Targeting the Wnt/β-Catenin Pathway in Colorectal Cancer (CRC)
One of niclosamide's primary mechanisms in cancer involves inhibiting the Wnt/β-catenin pathway, an oncogenic driver in various cancers, particularly colorectal cancer. The study in CRC showed that niclosamide reduces the expression of S100A4, a metastasis-promoting protein driven by Wnt/β-catenin. This reduction in S100A4 levels suppresses metastatic potential, indicating that niclosamide could improve outcomes for metastatic CRC patients with high Wnt/β-catenin activity.
STAT3 Inhibition and Radiosensitization in Lung Cancer
Another study highlighted niclosamide’s ability to inhibit STAT3, a transcription factor linked to tumor growth and immune evasion, especially in non-small cell lung cancer (NSCLC). The drug blocks STAT3 activation, reversing radioresistance and improving radiotherapy outcomes. Additionally, niclosamide downregulates PD-L1 expression, enhancing the efficacy of immune checkpoint inhibitors like PD-1/PD-L1 antibodies. This dual inhibition of STAT3 and PD-L1 can improve T-cell infiltration and tumor cell lysis, thus presenting a promising combination strategy with immunotherapy for NSCLC.
CREB-Dependent Pathway Suppression in Acute Myeloid Leukemia (AML)
In AML, niclosamide disrupts CREB, a critical cancer cell survival and proliferation regulator.

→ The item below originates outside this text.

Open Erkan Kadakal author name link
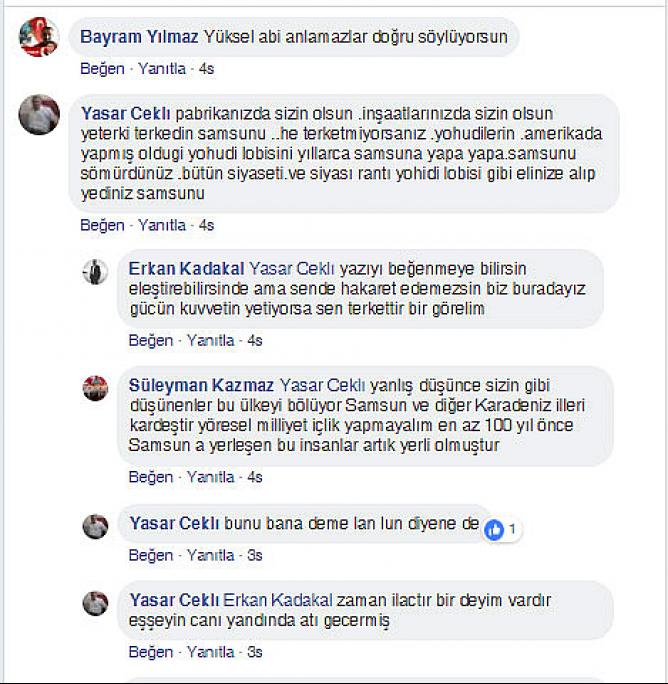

By inhibiting CREB-dependent signaling, niclosamide induces apoptosis and cell cycle arrest in AML cells while sparing normal hematopoietic cells. Preclinical studies further demonstrate niclosamide's potential to synergize with traditional chemotherapeutics, enhancing cytotoxicity and improving treatment response. The effectiveness of niclosamide in targeting CREB suggests its applicability in other CREB-overexpressing cancers as well.
Inducing Oxidative Stress and Ferroptosis in Triple-Negative Breast Cancer (TNBC)
Niclosamide’s ability to induce ferroptosis—a form of programmed cell death reliant on iron and lipid peroxidation—was observed in triple-negative breast cancer cells. By inhibiting the transporters SLC38A5 and SLC7A11, which modulate glutathione levels and antioxidant defenses, niclosamide depletes cellular glutathione, disrupts redox balance, and enhances lipid peroxidation. This oxidative stress-mediated cell death pathway offers a novel therapeutic angle for targeting resistant breast cancer subtypes.
Mitochondrial Uncoupling and Metabolic Reprogramming in Solid Tumors
Niclosamide also acts as a mitochondrial uncoupler, disrupting cancer cell metabolism. This uncoupling effect reverses the Warburg effect—a phenomenon in which cancer cells preferentially utilize glycolysis over oxidative phosphorylation—by enhancing mitochondrial respiration and decreasing glycolysis dependence. This metabolic reprogramming impairs tumor growth and inhibits pathways like NF-κB, mTORC1, and Notch, often upregulated in aggressive cancers. The metabolic disruption induced by niclosamide contributes to its broad-spectrum anticancer effects.
Enhancing PD-1/PD-L1 Immunotherapy in NSCLC
Research in NSCLC suggests that combining niclosamide with PD-1/PD-L1 inhibitors augments immune response by increasing T-cell infiltration and activity. Niclosamide decreases PD-L1 expression in tumor cells via STAT3 inhibition, thus sensitizing tumors to immunotherapy. This combination therapy prolongs survival in preclinical models, indicating the potential for broader clinical application in immune checkpoint inhibitor-resistant cancers.